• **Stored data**
——————————

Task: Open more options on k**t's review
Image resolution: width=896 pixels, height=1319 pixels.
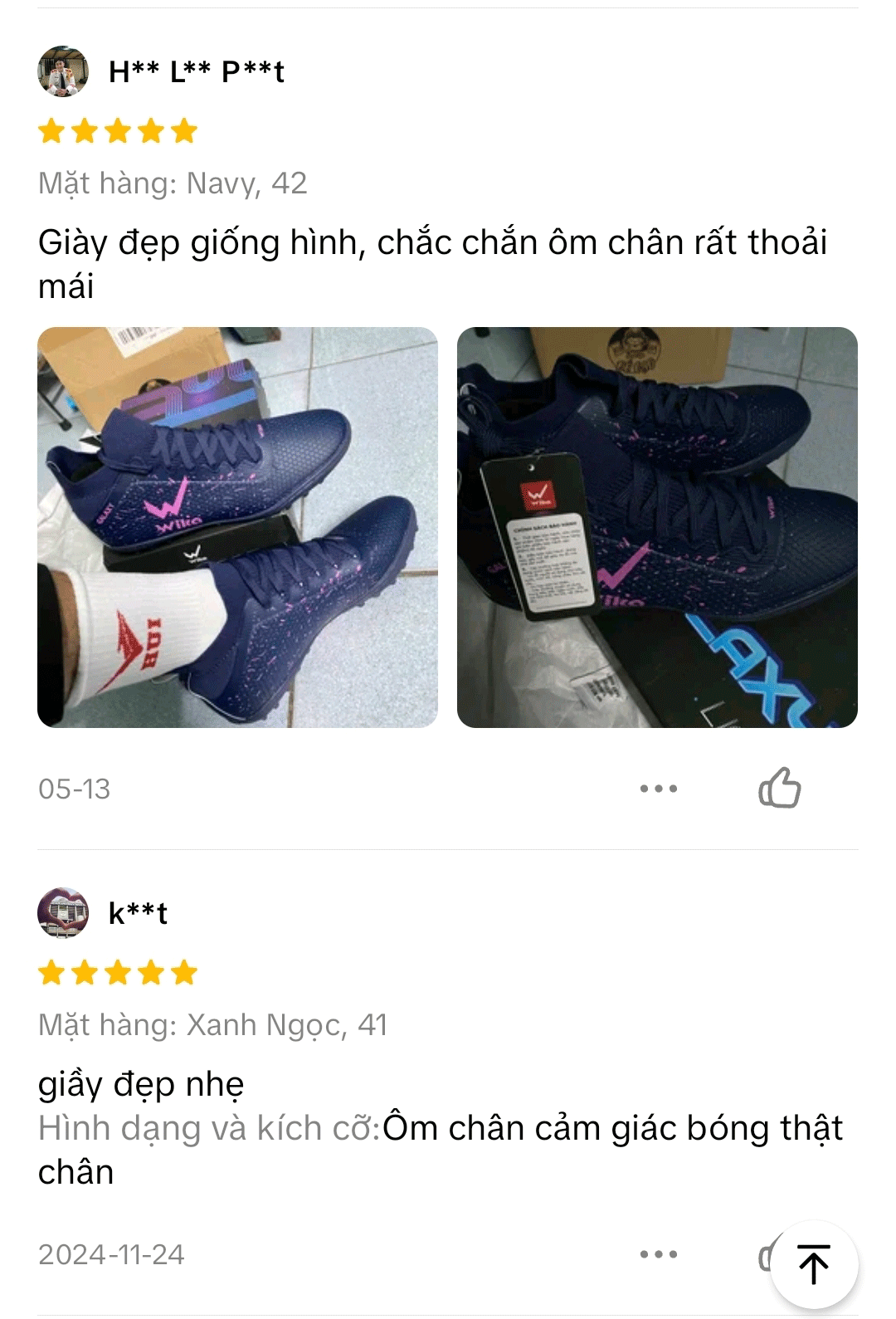Action: pyautogui.click(x=659, y=1254)
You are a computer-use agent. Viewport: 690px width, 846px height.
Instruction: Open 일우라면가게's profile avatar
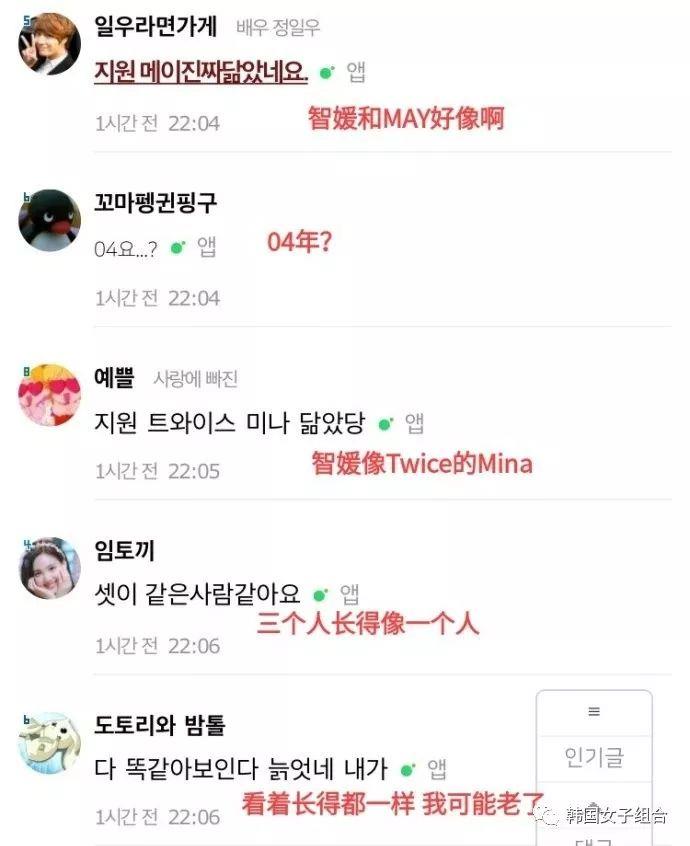pos(49,45)
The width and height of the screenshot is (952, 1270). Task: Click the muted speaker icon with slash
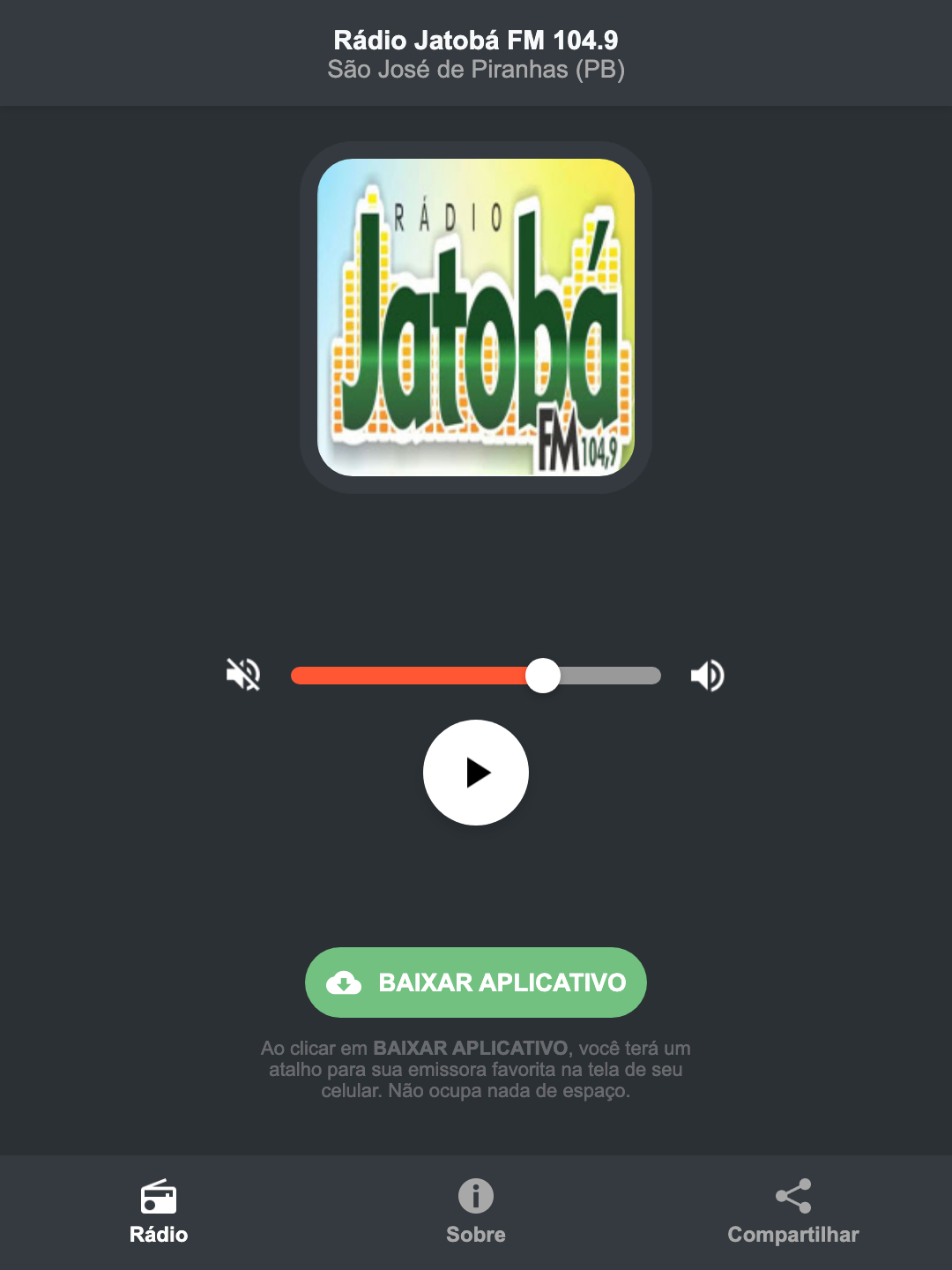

——————————

• **SET TASK**
Write out every line of the listing above exactly, leaving out the pictures.

• **FINISHED TASK**
Task: Open more options on k**t's review
Image resolution: width=896 pixels, height=1319 pixels.
Action: pyautogui.click(x=659, y=1254)
You are a computer-use agent. Viewport: 690px width, 846px height.
Instruction: Open 일우라면가게's profile avatar
pos(49,45)
The width and height of the screenshot is (952, 1270). Task: Click the muted speaker icon with slash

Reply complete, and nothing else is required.